Title: Dissipativity Theory for Optimization and Machine Learning Research
Abstract Empirical risk minimization (ERM) is a central topic for machine learning research, and is typically solved using first-order optimization methods whose convergence proofs are derived in a case-by-case manner. In this talk, we will present a simple routine which unifies the analysis of such optimization methods including gradient descent method, Nesterov's accelerated method, stochastic gradient descent (SGD), stochastic average gradient (SAG), SAGA, Finito, stochastic dual coordinate ascent (SDCA), stochastic variance reduction gradient (SVRG), and SGD with momentum. Specifically, we will view all these optimization methods as dynamical systems and then use a unified dissipativity approach to derive sufficient conditions for convergence rate certifications of such dynamical systems. The derived conditions are all in the form of linear matrix inequalities (LMIs). We solve these resultant LMIs and obtain analytical proofs of new convergence rates for various optimization methods (with or without individual convexity). Our proposed analysis can be automated for a large class of first-order optimization methods under various assumptions. In addition, the derived LMIs can always be numerically solved to provide clues for constructions of analytical proofs.

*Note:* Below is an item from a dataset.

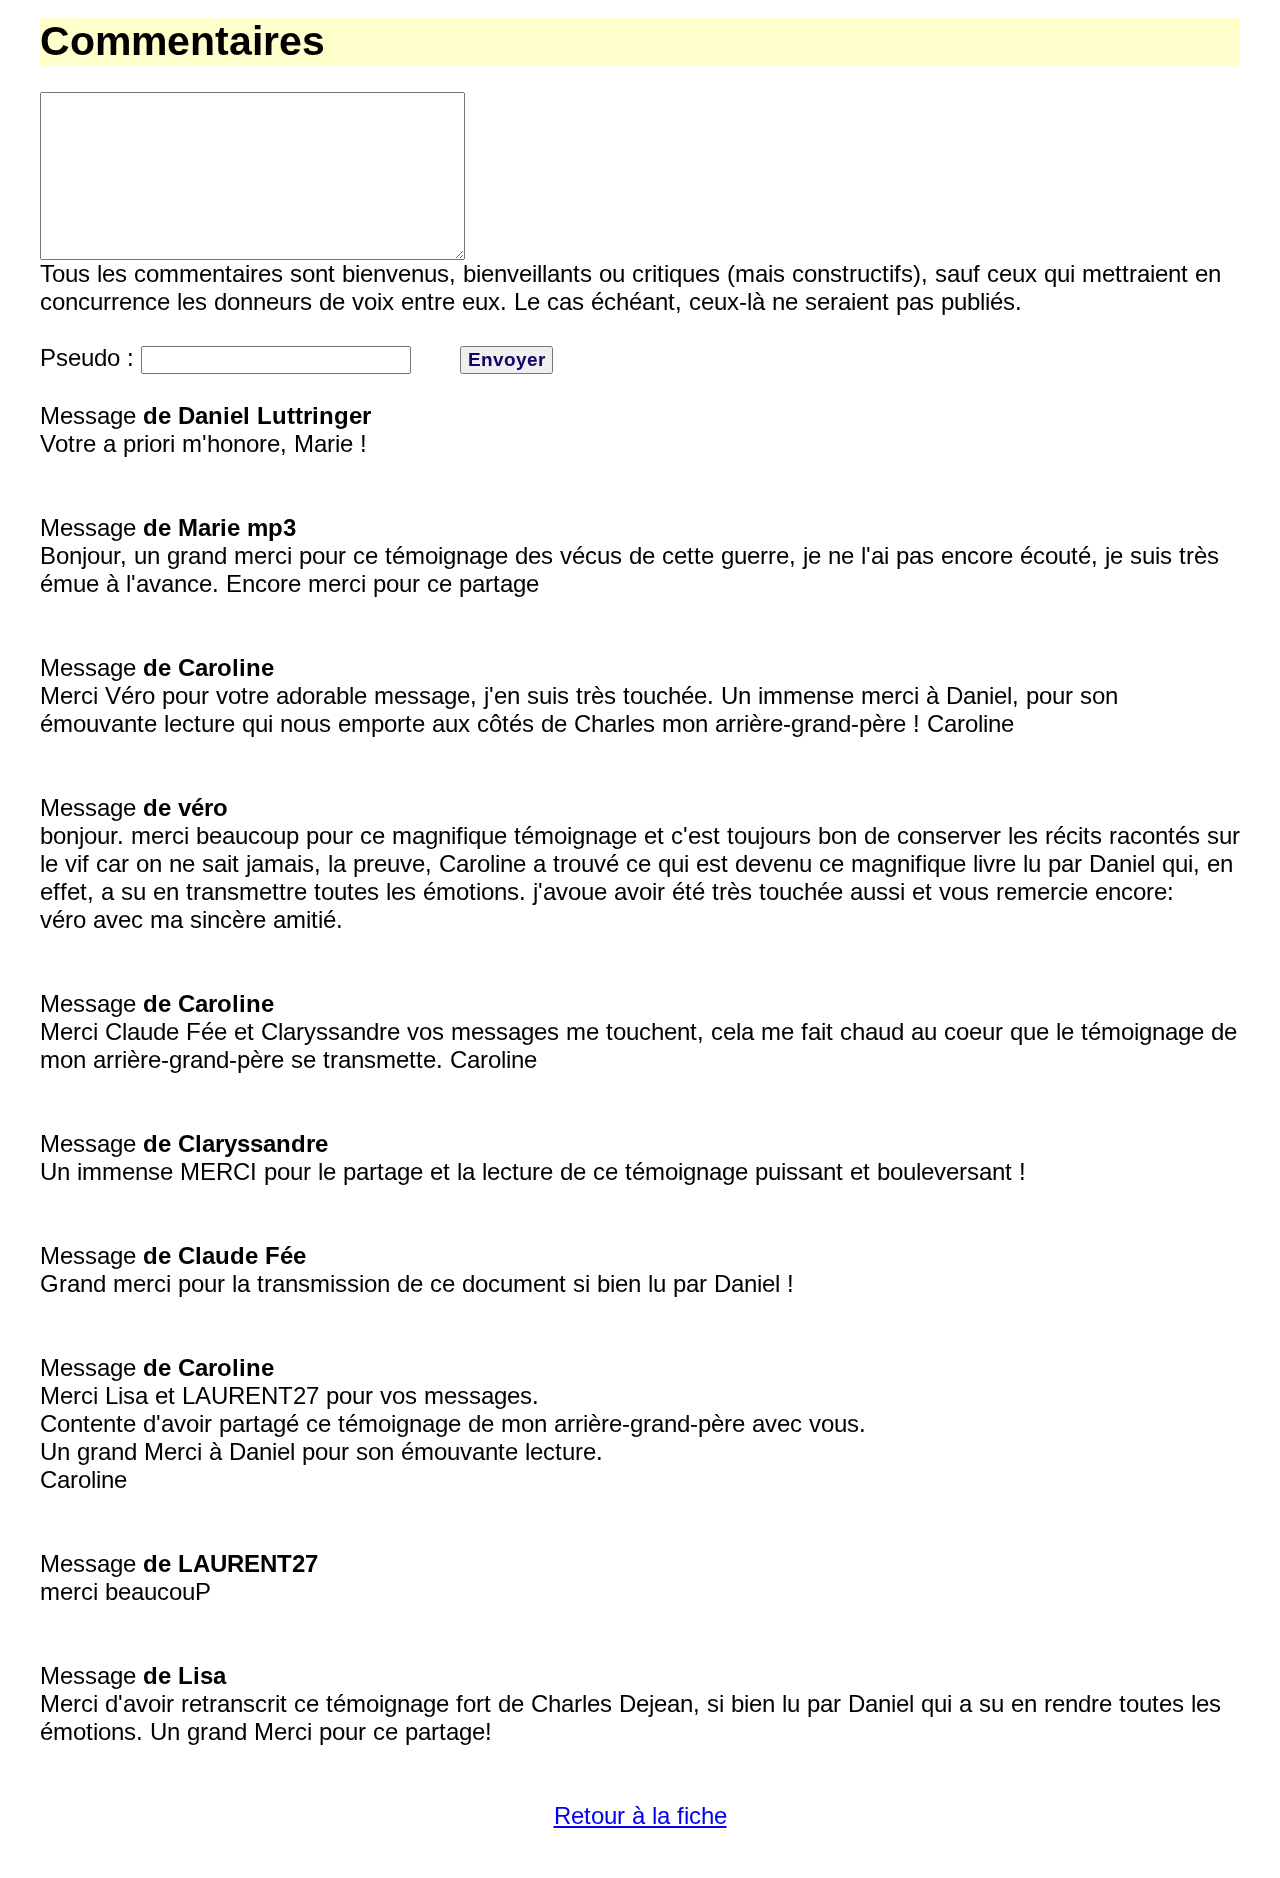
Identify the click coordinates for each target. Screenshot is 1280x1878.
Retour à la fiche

Bin Hu received his B.S in Theoretical and Applied Mechanics from the University of Science and Technology of China, and received the M.S. in Computational Mechanics from Carnegie Mellon University. He received the Ph.D in Aerospace Engineering and Mechanics at the University of Minnesota, advised by Peter Seiler. He is currently a postdoctoral researcher in the optimization group of Wisconsin Institute for Discovery at the University of Wisconsin-Madison. He is working with Laurent Lessard and closely collaborating with Stephen Wright. He is interested in building connections between control theory and machine learning research. His current research focuses on tailoring robust control theory (integral quadratic constraints, dissipation inequalities, jump system theory, etc) to unify the study of stochastic optimization methods (stochastic gradient, stochastic average gradient, SAGA, SVRG, Katyusha momentum, etc) and their applications in related machine learning problems (logistic regression, deep neural networks, matrix completion, etc). He is also particularly interested in the generalization mechanism of deep learning.